Cuffdiff parameter list

This is a list of implemented Cuffdiff options:

-m INT                         Average fragment length (SE reads); default 200
-s INT                         Fragment legnth standard deviation (SE reads); default 80
-c INT                         The minimum number of alignments in a locus for needed to conduct significance testing on changes in that locus observed between samples. If no testing is performed, changes in the locus are deemed not significant, and the locus' observed changes don't contribute to correction for multiple testing. The default is 1,000 fragment alignments (up to 2,000 paired reads).
--FDR FLOAT                    The allowed false discovery rate. The default is 0.05.
--max-mle-iterations INT       Sets the number of iterations allowed during maximum likelihood estimation of abundances. Default: 5000
--library-norm-method          Library Normalization method : Geometric (default), classic-fpkm, quartile
--dispersion-method            Dispersion estimation method : Pooled (default), per-condition, blind, poisson
-u                             Multi read correction tells Cufflinks to do an initial estimation procedure to more accurately weight reads mapping to multiple locations in the genome.
-b ref.fasta                         bias correction. Bias detection and correction can significantly improve accuracy of transcript abundance estimates.
--no-effective-length-correction  Use standard length correction
--no-length-correction         Disable all length correction.
--library-type                 ff-firststrand,ff-secondstrand,ff-unstranded,fr-firstrand,fr-secondstrand,fr-unstranded,transfrags
--mask-file (gff3/gtf)         Ignore all alignment within transcripts in this file
--time-series                  Treat provided sam files as time series
--compatible-hits-norm         With this option, Cufflinks counts only those fragments compatible with some reference transcript towards the number of mapped fragments used in the FPKM denominator. Using this mode is generally recommended in Cuffdiff to reduce certain types of bias caused by differential amounts of ribosomal reads which can create the impression of falsely differentially expressed genes.

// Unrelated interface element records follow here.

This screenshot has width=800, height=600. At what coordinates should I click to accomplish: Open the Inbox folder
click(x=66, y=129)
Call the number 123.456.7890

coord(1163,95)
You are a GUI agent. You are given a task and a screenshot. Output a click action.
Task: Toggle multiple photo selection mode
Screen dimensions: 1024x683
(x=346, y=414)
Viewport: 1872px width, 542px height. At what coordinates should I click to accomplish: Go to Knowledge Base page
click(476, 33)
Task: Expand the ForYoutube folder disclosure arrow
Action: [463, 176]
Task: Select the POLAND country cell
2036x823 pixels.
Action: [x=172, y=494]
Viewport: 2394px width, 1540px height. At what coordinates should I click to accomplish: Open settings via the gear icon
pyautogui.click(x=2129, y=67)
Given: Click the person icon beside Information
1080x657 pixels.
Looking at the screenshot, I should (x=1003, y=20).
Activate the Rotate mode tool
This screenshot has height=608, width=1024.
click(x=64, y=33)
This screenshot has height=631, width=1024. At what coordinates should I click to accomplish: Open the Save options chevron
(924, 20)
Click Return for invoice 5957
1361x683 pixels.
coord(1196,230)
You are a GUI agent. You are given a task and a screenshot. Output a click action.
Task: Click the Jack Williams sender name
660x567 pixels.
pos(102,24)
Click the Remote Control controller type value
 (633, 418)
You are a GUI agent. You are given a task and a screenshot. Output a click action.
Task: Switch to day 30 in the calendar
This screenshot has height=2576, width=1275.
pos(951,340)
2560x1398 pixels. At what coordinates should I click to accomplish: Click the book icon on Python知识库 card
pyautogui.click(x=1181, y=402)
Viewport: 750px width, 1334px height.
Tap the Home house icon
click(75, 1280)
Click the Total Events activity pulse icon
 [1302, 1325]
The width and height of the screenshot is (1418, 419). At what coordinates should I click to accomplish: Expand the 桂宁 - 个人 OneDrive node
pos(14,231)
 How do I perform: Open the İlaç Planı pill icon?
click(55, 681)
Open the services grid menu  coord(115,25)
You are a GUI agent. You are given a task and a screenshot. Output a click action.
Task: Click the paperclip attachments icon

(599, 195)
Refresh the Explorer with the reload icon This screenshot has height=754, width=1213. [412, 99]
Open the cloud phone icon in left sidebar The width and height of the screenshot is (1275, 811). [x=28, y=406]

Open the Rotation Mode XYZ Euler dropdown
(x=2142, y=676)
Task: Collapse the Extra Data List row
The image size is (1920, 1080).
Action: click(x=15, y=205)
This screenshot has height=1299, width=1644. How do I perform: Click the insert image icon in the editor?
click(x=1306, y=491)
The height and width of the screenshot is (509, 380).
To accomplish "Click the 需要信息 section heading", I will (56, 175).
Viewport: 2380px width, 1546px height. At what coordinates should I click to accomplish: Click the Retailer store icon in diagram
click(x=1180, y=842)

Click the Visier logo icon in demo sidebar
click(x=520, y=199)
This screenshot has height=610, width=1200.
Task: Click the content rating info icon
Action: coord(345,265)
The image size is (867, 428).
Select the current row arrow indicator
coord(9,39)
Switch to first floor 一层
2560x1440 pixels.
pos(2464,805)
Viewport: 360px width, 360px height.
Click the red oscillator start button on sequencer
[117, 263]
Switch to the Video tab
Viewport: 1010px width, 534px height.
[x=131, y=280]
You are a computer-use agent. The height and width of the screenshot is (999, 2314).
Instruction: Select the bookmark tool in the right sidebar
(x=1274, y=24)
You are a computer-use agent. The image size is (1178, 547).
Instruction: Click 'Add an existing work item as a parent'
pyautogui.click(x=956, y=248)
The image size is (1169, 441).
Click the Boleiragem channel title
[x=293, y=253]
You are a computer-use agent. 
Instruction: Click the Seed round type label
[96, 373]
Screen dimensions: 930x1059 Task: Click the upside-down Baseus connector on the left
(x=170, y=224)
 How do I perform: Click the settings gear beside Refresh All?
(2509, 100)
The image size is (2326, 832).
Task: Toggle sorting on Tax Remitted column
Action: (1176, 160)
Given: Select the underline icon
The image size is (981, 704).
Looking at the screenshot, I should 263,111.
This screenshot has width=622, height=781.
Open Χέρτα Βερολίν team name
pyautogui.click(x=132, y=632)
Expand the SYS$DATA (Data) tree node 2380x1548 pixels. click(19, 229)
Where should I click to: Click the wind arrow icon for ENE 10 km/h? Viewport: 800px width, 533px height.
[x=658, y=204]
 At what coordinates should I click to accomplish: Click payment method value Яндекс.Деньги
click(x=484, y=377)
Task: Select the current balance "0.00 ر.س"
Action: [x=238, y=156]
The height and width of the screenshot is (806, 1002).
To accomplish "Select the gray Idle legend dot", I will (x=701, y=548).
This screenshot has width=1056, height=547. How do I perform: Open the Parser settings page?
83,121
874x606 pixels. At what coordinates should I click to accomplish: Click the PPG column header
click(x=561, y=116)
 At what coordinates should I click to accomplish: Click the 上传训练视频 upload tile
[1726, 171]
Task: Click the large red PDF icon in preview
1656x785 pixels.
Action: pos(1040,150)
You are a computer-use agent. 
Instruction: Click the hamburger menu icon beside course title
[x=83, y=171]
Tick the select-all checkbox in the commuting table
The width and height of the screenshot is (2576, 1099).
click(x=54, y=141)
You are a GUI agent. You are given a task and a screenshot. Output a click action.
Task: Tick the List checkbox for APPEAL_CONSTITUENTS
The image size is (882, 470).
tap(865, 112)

--total-hits-norm              With this option, Cufflinks counts all fragments, including those not compatible with any reference transcript, towards the number of mapped fragments used in the FPKM denominator
--max-bundle-frags             Sets the maximum number of fragments a locus may have before being skipped. Skipped loci are listed in skipped.gtf.
--num-frag-count-draws         Cuffdiff will make this many draws from each transcript's predicted negative binomial random numbder generator. Each draw is a number of fragments that will be probabilistically assigned to the transcripts in the transcriptome. Used to estimate the variance-covariance matrix on assigned fragment counts.
--num-frag-assign-draws        For each fragment drawn from a transcript, Cuffdiff will assign it this many times (probabilistically), thus estimating the assignment uncertainty for each transcript. Used to estimate the variance-covariance matrix on assigned fragment counts.
--min-reps-for-js-test         Cuffdiff won't test genes for differential regulation unless the conditions in question have at least this many replicates.